### ABOUT THIS TASK
Transcribe the stretch of entries below from the line with "You are a GUI" through the line with "the AIDA64 forward", exactly and with both ends included; leave out all other lines.

### DATA TO USE
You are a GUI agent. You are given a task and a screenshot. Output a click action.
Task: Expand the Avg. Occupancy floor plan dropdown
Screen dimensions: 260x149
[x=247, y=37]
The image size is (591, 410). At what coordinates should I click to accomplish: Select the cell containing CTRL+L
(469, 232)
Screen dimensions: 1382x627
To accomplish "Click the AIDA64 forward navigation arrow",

---

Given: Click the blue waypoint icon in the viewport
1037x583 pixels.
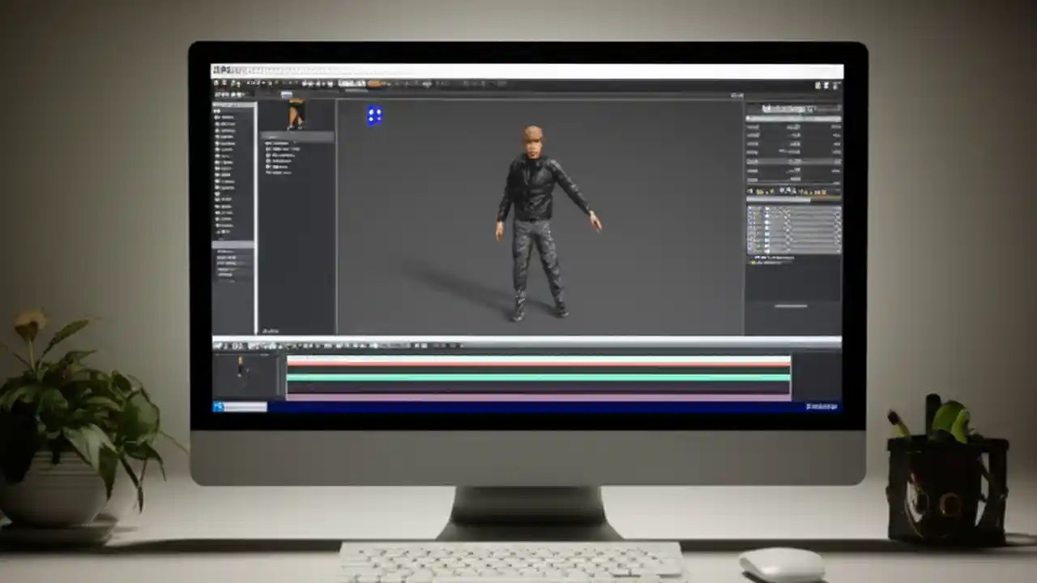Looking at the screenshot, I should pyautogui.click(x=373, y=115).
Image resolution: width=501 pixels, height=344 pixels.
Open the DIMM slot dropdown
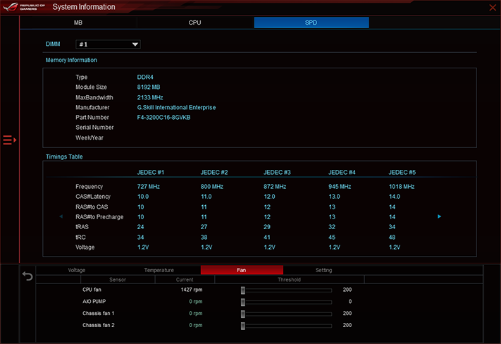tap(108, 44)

--

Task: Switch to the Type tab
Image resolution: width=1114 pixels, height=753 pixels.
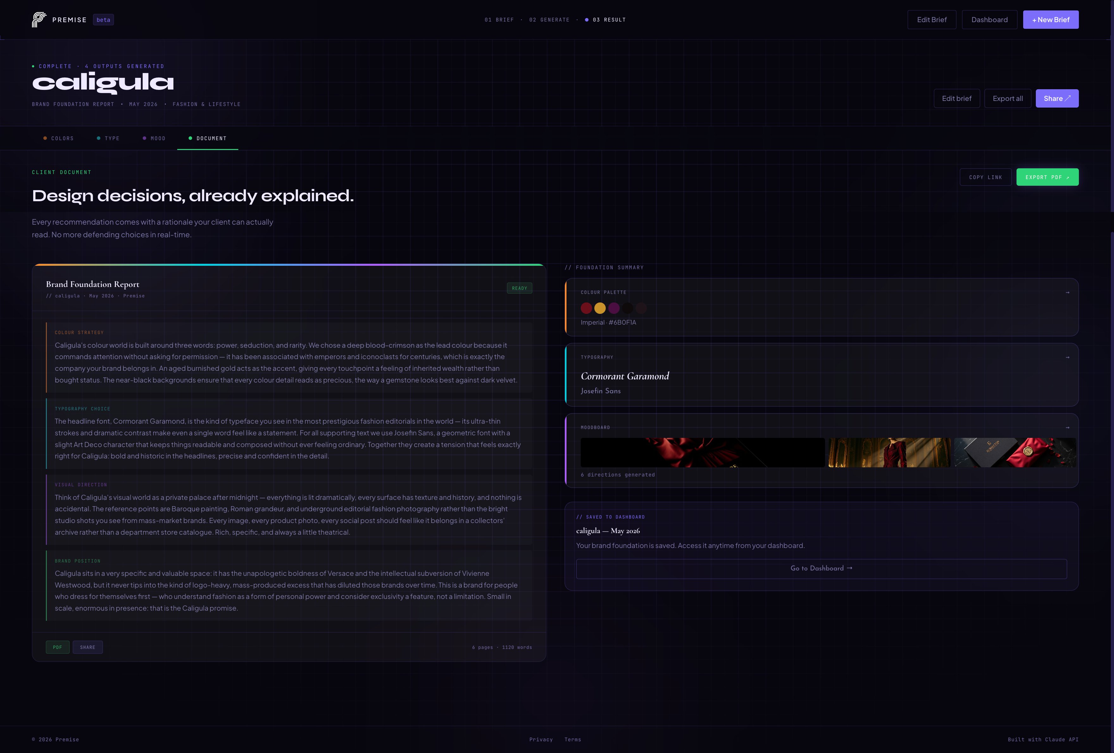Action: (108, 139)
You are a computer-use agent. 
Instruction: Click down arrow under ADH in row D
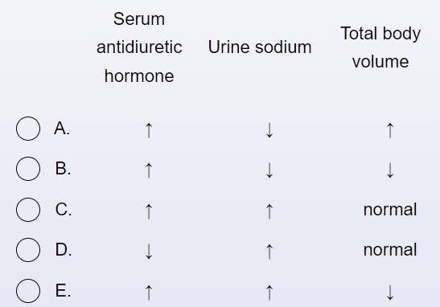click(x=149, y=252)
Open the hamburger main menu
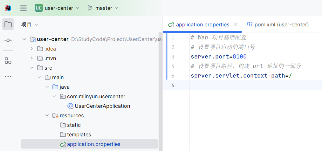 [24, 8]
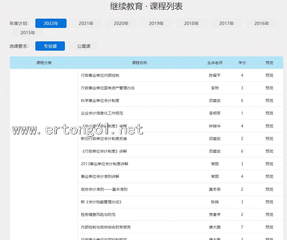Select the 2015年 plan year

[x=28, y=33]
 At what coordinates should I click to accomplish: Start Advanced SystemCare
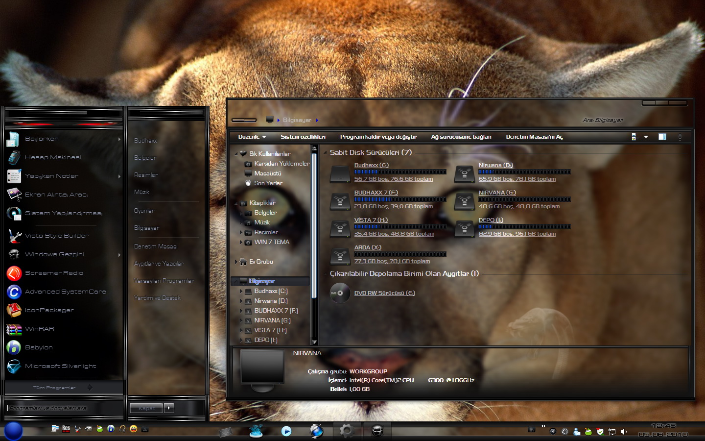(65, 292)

### SOLUTION FOR THIS PROBLEM
You are a GUI agent. You are given a task and a screenshot. Output a click action.
Task: Expand the Avg. Occupancy floor plan dropdown
Screen dimensions: 260x149
[x=247, y=37]
The image size is (591, 410). At what coordinates should I click to accomplish: Select the cell containing CTRL+L
(469, 232)
Screen dimensions: 1382x627
To accomplish "Click the AIDA64 forward navigation arrow",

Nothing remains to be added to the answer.